Einsatz reicht nur für einen Satz

Als die Ostbek Pirates am Samstagmittag sich auf dem Weg zur ihrer längsten Auswärtsfahrt machten, zum TKC Wriezen, war die Stimmung sehr gut. Ein Grund dafür war Michael Kopf, der den stark dezimierten Kader (s. Vorbericht) der 1. Herren des OSVs unterstützte, eigentlich Spielt der ehemalige Pirate bei den Ostbek Cowboys in der Verbandsliga.

Die Fahrt dauerte vier Stunden und diese war am Anfang des Spiels auch noch in der Leistung der Pirates deutlich zu spüren. Oststeinbeks Trainer, Timo Timpe, nahm die erste Auszeit beim Stand von 4:8 gegen sich. Aufweckende Worte bekamen die Spieler zu hören. Danach spielten sich die Pirates Punkt für Punkt heran, vor allem gelang dies durch den taktischen Zuspielerwechsel, Robert Merkens für Jannis Lange, den die Pirates intern als „Oststeinbeker Rochade“ bezeichnen. In der entscheidenden Phase des ersten Satzes stand es 20:22 aus Sicht des OSV, bis letztendlich zu viele Eigenfehler der Pirates den Satz zu Gunsten der Gastgeber beendeten (25:20).

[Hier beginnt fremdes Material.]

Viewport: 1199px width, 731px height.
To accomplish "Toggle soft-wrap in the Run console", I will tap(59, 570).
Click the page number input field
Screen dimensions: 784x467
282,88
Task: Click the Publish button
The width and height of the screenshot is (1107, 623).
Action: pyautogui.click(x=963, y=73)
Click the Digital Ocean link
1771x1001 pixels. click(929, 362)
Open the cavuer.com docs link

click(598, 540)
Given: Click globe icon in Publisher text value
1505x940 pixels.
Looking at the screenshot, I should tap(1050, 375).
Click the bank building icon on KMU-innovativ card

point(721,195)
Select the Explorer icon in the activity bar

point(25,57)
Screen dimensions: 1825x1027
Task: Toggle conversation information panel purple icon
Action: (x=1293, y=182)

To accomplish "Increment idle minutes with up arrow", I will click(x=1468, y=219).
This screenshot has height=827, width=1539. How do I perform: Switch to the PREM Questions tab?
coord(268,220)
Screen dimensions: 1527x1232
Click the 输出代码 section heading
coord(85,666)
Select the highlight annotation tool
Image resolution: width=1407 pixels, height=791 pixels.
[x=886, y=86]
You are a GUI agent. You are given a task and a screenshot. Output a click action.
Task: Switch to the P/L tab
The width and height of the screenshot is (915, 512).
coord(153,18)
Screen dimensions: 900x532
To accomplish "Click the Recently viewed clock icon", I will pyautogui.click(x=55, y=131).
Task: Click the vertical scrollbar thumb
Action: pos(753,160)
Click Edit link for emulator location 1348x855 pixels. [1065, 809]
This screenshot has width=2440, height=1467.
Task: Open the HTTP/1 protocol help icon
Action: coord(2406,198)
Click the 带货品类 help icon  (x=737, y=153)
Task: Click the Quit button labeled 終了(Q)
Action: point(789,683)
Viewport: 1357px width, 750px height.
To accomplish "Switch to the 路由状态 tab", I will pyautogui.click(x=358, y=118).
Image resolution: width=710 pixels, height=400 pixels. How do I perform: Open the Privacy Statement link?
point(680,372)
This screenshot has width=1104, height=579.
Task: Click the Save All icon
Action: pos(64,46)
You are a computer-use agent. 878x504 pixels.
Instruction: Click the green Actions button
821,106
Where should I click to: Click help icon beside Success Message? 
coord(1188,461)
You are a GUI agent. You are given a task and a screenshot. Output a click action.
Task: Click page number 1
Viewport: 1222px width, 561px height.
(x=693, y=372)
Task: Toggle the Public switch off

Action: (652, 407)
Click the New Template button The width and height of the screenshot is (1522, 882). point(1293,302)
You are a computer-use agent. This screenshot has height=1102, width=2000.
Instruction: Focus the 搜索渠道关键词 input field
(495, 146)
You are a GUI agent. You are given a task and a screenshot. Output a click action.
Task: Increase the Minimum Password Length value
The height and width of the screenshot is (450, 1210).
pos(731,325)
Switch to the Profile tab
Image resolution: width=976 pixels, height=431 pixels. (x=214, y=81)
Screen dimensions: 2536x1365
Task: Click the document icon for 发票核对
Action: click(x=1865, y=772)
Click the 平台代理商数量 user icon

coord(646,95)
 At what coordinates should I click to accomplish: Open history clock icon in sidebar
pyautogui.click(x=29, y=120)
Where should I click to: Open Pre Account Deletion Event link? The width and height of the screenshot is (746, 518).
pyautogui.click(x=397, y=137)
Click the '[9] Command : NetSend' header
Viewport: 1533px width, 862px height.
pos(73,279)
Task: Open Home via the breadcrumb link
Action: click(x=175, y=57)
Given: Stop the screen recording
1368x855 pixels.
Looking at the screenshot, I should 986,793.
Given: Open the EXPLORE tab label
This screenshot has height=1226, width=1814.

Der zweite Satz fing genauso träge auf Seiten der Pirates an, wie der erste Satz. Die Reaktion von der Bank war dieses Mal keine frühe Auszeit, sondern die Einwechselung von Michael Kopf für Leonard Lindloff. Der engagierte Einsatz von Micha und seine starken Jump Floats brachten einen schnellen Ausgleich des Spiels (8:8). Leider konnte dieser ausgeglichene Kampf zwischen den Oststeinbeker SV und dem TKC Wriezen nicht bis zum Ende des Satzes durchgehalten werden. Der OSV produzierte zu viele Fehler im eigenem Side-Out und konnte nicht genug Druck auf den TKC Wriezen ausüben. Der Satz ging leider auch an den TKC Wriezen mit 25 zu 21 Punkten.

Auch der dritte Satz lief so weiter, wie der zweite Satz aufhörte. Der Fight wurde nicht von den Ostbek Pirates angenommen und der TKC Wriezen hatte somit leichtes Spiel. Beim Stand von 16:21 aus Sicht der Pirates schien das Spiel mit einem schnellen 3:0 verloren zu sein. Doch wieder war eine Einwechslung ausschlaggebend dafür, dass das Spiel frischen Wind bekam. Eric Jahn kam auf der Zuspielposition für Jannis Lange und erzeugte eine 180 Grad Drehung im Team. Das Team: Kopf und Buße über Außen-Annahme, Lemke und Radtke in der Mitte und Thiel auf der Diagonalposition sowie Jahn im Zuspiel, Kämpften nun um jeden Punkt und zeigten einen Einsatz auf dem Feld, welcher an diesem Samstag Abend noch nicht auf der Seite der Pirates zu sehen war. Es wurde in der Abwehr hinter jeden Ball her gesprungen und im Angriff mutig Verantwortung übernommen. Eric Jahn verteilte die Bälle mit neuem Spielwitz und Cleverness. „Das Team zeigte am Ende des dritten Satzes alles was der OSV braucht, um Spiele zu gewinnen“, analysierte der Kapitän Jannis Lange von außen. Der Satz wurde mit diesen neuen Akzenten noch unglaublich gedreht und ging 27:25 für die Pirates aus.

Im vierten Satz stellte sich der TKC Wriezen, mit Änderungen in der Startaufstellung, auf das neuformierte Team der Pirates ein und brach damit schnell den Aufschwung der Pirates. Der TKC übernahm im vierten Satz schnell die Oberhand und ging deutlich in Führung. Der Satz ging 25:12 aus und der TKC Wriezen gewann das Spiel 3:1.

„Wir haben gezeigt, dass wir Phasenweise ein richtig starkes Niveau spielen können und werden nun weiter hart daran arbeiten, dieses Niveau konstant abzurufen“, ist sich Jannis sicher.